(Escrito por el poeta y ensayista Juan Freddy Armando)
Todo lo que existe es, de alguna manera y en algún grado, una esponja que absorbe del ambiente que lo rodea, con el que interactúa y se transforma y lo transforma. Del mismo modo, los seres humanos -y más los poetas- captan y hacen suyos los elementos creativos que los circundan. De aquí que las letras de nuestro poeta estén tamizadas por estos elementos que constituyen inevitablemente su modus vivendi cotidiano.

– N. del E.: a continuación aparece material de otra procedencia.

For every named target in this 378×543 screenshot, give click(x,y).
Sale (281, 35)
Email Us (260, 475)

Carlos Sánchez no deja de sentirse dominicano en su escribir y ser (ama el sancocho y el mangú, bachata y merengue), pero sus años de residencia en Estados Unidos, y especialmente en una ciudad, una lengua y una literatura que lo envuelven como un enjambre de inevitable presencia –Nueva york, el inglés y su poesía- de alguna manera lo absorben en cuerpo y espíritu.

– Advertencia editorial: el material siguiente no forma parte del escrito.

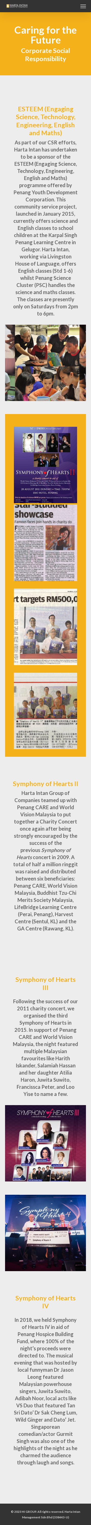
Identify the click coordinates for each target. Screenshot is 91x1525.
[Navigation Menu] (83, 6)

Los poemas de la primera parte de este libro suyo tienen la fuerza literaria que les da haber bebido de ese rico movimiento creativo anglo-norteamericano llamado imaginismo, que considera el poema como una pequeña historia en la que simbólicamente el poeta se expresa, a la manera de parábolas, fábulas o mitos, que nos enseñó la poesía de la India, y que los ingleses aprehendieron y la transformaron de historias pacíficas y sublimes del Oriente a las dramáticas y góticas del Occidente. Es la enseñanza que la poesía inglesa a su vez dio a la de los Estados Unidos.
Después de Whitman (emulado por Carl Sandburg) y Pound (maestro de Amy Lowell), los dos grandes estremecedores que fundaron la poética norteamericana, vinieron Robert Frost, William Carlos Williams, Wallace Stevens, Archivald MacLeish, quienes le dieron su impronta personal en una especie de renacimiento que los semejó a los viejos orígenes indúes.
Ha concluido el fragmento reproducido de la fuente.